### TEXT SHOWN
# the appalachian trail



## Bamafan4life (Jun 28, 2011)

I've been wanting to do this ever since I was young and now that I'm nearly out of highschool I'm thinking about hiking it when I graduate. As that will be the only time ill probly ever have in my life to do it. So I got one question can I carry a gun with me for protection? I'm wanting to take a kel tec 2000 rifle with me if I go and I'm talking about all states


----------



## Dr. Strangelove (Jun 29, 2011)

Congratulations for having such ambitious plan, and you're right in thinking that right after high school is probably the best chance most people have to hike the AT.  I wish I had.

I'd forget about the rifle, there are just too many federal/state/local jurisdictions to go through.  Some places allow firearms, some don't.  When you start doing your research for the trip, you'll see that you'll have much more to plan and worry about than carrying a rifle along.


----------



## stu454 (Jun 29, 2011)

You won't be able to legally carry a firearm through the entire trail, IIRC.

A good knife and some pepper spray are about all you could get away with, I think.

And you're right about doing it now, before the responsibilities take hold.


----------



## TAS (Jun 29, 2011)

Go for it but leave the rifle at home.  You will want to save every ounce of weight possible when backpacking.  Do it now, when wife kids and responsibilities begin you won't have the time.


----------



## seeker (Jun 29, 2011)

By the end of two weeks, you'll be cutting the corners off your food packages to save weight.  Then you'll cut your toothbrush handle off to save another 1/2 gram.  No don't take the gun.


----------



## walkinboss01 (Jun 29, 2011)

I agree with Seeker. It would be too heavy. Most everyone that I've ran into on the trail are good people, but there is always a chance of a "nutjob". Get some pepper spray and a good knife.


----------



## frogtoad (Jun 30, 2011)

I agree about with the others about the gun... don't take it.  The chance you might need it are extremely slim.  Every state has it's own laws and regulations concerning carrying guns.  The chances of running into a dangerous nutjob human are also extremely slim on the trail.  You are smart to hit the trail while you are still young, hope you have a great hike!


----------



## holton27596 (Jul 1, 2011)

NOPE! When you hit the yankee states they will lock you up and throw away the key if they catch you with a firearm. Lirberal Vermont is about the only exception.


----------



## jason4445 (Jul 1, 2011)

Here are some incidences that happened on the trail in the 80's and 90's.

In 1988, a man frightened two women off the trail and shot them, killing one, in south-central Pennsylvania. Stephen Roy Carr was sentenced to life in prison without parole. He acknowledge at the time that he shot the women because they were gay. 

They were the eighth and ninth people killed in the past two decades along the Appalachian Trail. "In three of those cases, they were double-murders: six incidents, nine murders," the ATC's Brian King was quoted as saying by the Associated Press.

Two years later, a man and his fiancee were shot to death as they slept in the Thelma Marks Shelter on the A.T. south of Duncannon, Pa. Paul David Crews is on death row after being convicted for their murders.

### MATERIAL PROVIDED
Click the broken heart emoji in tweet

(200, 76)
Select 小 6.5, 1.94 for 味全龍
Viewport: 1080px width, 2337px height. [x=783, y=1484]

### PROMPT
Transcribe, character for character, the stretch of the Appalachian Trail forum thread from "Here are some" through "for their murders.".

### OUTPUT OF THE TASK
Here are some incidences that happened on the trail in the 80's and 90's.

In 1988, a man frightened two women off the trail and shot them, killing one, in south-central Pennsylvania. Stephen Roy Carr was sentenced to life in prison without parole. He acknowledge at the time that he shot the women because they were gay. 

They were the eighth and ninth people killed in the past two decades along the Appalachian Trail. "In three of those cases, they were double-murders: six incidents, nine murders," the ATC's Brian King was quoted as saying by the Associated Press.

Two years later, a man and his fiancee were shot to death as they slept in the Thelma Marks Shelter on the A.T. south of Duncannon, Pa. Paul David Crews is on death row after being convicted for their murders.